_Stored records_.
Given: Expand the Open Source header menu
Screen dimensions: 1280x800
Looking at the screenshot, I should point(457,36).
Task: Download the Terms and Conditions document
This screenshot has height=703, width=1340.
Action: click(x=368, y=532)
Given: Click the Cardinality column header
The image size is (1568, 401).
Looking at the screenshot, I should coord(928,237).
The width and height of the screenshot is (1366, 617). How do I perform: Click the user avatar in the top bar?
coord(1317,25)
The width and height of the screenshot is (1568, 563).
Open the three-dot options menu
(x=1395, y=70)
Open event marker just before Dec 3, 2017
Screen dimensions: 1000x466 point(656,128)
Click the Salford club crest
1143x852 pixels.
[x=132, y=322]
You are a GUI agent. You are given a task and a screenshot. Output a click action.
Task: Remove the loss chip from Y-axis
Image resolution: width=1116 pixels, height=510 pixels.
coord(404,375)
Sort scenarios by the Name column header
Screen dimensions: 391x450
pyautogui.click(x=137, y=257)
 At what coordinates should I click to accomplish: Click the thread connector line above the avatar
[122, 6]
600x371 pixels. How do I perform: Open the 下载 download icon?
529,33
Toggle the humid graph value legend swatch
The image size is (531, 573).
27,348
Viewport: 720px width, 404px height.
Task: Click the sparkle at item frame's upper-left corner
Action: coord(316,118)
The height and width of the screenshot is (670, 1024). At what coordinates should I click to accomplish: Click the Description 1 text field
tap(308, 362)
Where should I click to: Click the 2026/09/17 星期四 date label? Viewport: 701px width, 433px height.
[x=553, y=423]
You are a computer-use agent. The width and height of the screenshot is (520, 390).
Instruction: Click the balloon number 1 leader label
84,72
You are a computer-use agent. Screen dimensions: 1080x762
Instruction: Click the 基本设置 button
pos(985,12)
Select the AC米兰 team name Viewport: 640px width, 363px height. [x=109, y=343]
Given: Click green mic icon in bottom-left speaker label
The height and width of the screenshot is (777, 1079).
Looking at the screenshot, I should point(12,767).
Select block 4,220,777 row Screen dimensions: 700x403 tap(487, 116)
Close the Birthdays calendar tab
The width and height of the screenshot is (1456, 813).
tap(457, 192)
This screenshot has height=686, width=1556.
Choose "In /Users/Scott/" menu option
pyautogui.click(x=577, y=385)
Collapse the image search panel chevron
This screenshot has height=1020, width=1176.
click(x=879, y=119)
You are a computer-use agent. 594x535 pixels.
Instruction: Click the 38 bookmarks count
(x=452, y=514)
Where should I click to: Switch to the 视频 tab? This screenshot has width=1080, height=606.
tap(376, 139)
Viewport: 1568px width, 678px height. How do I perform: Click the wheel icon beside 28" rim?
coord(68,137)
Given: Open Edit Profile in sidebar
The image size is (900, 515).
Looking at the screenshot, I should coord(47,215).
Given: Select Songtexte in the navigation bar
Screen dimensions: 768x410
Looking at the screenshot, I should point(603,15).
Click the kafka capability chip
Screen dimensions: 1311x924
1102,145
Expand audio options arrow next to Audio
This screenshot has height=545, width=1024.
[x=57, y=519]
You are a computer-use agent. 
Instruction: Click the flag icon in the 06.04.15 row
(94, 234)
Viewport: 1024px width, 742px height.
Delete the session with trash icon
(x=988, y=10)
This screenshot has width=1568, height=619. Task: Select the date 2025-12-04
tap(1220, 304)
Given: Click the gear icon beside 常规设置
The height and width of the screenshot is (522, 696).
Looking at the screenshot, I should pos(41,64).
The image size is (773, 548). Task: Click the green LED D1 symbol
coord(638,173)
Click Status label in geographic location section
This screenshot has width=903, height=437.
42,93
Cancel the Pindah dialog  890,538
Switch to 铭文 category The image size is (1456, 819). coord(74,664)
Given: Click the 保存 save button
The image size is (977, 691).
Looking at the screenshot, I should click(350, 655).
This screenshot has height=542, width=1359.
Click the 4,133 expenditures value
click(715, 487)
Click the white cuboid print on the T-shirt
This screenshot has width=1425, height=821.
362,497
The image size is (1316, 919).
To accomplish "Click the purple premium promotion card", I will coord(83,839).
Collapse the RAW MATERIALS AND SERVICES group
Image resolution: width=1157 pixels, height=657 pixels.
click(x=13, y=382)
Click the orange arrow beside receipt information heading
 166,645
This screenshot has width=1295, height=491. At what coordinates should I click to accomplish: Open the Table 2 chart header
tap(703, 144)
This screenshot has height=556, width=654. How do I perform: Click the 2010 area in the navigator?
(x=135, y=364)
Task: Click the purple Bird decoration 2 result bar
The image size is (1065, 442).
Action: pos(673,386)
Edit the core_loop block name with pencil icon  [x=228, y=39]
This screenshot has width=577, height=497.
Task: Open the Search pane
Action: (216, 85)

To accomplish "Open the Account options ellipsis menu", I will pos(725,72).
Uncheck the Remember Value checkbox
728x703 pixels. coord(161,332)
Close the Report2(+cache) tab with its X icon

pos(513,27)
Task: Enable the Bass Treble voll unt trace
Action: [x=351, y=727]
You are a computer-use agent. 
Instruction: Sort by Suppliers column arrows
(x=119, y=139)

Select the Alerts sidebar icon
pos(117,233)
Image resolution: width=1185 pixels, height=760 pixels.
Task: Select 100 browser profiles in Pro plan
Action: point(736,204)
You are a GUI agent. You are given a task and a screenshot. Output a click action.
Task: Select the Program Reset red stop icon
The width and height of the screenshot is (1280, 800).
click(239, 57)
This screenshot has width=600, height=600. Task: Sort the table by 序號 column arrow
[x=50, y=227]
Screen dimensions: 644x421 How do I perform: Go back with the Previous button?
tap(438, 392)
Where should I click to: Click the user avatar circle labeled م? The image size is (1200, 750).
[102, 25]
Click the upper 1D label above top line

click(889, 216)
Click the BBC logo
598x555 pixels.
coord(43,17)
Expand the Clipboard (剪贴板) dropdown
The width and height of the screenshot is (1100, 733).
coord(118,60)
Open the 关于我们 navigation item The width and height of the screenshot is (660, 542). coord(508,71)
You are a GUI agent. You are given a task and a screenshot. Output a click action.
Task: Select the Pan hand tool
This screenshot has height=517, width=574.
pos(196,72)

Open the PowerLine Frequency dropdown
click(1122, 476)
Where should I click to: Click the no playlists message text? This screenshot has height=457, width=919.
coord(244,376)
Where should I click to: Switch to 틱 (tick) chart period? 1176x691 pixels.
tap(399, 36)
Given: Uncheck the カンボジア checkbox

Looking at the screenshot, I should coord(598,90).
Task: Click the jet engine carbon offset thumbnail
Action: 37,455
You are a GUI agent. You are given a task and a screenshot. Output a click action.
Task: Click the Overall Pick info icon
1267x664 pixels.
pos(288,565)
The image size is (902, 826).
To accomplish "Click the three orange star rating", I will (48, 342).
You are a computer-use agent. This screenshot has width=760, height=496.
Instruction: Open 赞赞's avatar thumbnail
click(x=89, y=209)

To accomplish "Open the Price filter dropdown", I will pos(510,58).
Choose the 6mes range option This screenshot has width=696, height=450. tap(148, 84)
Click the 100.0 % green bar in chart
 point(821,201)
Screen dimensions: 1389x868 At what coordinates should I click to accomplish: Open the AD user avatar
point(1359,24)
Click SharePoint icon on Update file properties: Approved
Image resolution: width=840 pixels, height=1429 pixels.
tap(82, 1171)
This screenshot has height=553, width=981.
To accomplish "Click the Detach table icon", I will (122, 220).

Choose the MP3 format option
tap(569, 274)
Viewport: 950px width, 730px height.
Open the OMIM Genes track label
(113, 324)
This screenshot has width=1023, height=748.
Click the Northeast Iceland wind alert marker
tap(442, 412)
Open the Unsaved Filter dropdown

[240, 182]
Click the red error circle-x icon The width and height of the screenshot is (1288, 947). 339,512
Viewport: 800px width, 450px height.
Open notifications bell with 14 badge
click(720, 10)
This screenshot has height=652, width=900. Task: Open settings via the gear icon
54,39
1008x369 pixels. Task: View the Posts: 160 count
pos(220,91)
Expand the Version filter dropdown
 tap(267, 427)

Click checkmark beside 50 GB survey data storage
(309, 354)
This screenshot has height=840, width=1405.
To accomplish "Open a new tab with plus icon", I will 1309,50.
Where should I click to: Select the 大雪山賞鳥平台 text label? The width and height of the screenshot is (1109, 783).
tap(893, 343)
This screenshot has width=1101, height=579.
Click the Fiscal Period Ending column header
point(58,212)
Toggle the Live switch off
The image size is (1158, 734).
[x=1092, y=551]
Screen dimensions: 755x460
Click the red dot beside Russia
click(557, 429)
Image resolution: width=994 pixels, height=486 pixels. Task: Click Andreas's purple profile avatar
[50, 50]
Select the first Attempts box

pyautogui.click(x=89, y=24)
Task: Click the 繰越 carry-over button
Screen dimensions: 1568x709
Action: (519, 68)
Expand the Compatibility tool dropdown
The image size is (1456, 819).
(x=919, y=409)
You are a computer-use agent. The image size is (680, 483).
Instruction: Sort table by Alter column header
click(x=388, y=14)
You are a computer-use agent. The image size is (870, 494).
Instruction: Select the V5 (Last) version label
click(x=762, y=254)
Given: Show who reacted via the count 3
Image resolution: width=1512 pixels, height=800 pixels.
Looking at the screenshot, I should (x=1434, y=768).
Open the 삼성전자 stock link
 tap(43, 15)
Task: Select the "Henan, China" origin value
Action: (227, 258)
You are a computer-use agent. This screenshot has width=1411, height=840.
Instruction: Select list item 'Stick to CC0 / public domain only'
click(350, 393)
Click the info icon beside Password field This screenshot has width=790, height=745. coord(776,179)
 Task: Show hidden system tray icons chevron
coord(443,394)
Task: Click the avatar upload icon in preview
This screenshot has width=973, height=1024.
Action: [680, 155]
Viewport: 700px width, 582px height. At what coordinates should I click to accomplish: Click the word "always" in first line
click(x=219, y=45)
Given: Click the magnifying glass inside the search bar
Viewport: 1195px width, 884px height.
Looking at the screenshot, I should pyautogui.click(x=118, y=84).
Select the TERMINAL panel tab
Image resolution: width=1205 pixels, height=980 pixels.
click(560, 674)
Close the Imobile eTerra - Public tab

_ACTIVITY_. Only those lines of the entries above that run from the line containing "Where should I click to: Select" to the line containing "Screen dimensions: 755x460", both included, should be transcribed exactly.

_EXERCISE SOLUTION_.
Where should I click to: Select the 大雪山賞鳥平台 text label? The width and height of the screenshot is (1109, 783).
tap(893, 343)
This screenshot has width=1101, height=579.
Click the Fiscal Period Ending column header
point(58,212)
Toggle the Live switch off
The image size is (1158, 734).
[x=1092, y=551]
Screen dimensions: 755x460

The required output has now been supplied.